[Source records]
----------------
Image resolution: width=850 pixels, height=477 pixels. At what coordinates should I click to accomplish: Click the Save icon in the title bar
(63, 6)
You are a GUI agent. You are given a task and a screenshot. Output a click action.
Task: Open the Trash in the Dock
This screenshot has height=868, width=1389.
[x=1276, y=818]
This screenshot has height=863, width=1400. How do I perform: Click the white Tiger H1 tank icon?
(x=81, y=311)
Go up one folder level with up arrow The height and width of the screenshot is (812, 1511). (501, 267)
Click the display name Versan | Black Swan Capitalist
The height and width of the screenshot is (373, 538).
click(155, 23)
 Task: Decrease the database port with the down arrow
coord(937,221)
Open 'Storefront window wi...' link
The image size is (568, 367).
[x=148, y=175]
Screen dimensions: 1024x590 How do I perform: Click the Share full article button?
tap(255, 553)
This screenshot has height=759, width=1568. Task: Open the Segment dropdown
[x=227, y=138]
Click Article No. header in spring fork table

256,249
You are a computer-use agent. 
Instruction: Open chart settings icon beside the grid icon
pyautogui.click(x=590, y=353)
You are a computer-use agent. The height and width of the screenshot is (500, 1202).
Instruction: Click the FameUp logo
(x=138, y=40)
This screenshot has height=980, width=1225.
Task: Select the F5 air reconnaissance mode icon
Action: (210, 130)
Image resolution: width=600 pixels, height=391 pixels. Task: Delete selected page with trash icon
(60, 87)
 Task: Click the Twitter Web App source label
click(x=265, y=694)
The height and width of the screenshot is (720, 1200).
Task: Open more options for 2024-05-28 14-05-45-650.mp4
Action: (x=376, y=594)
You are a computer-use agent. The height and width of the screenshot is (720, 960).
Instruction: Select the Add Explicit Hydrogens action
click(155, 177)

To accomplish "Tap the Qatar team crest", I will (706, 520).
----------------
[EXERCISE OBJECTIVE] Find every line of the data that includes the string "agent". Copy each of those lines.

[WRITTEN REPLY]
You are a GUI agent. You are given a task and a screenshot. Output a click action.
You are a computer-use agent. 
You are a computer-use agent. The height and width of the screenshot is (500, 1202).
You are a computer-use agent. The height and width of the screenshot is (720, 960).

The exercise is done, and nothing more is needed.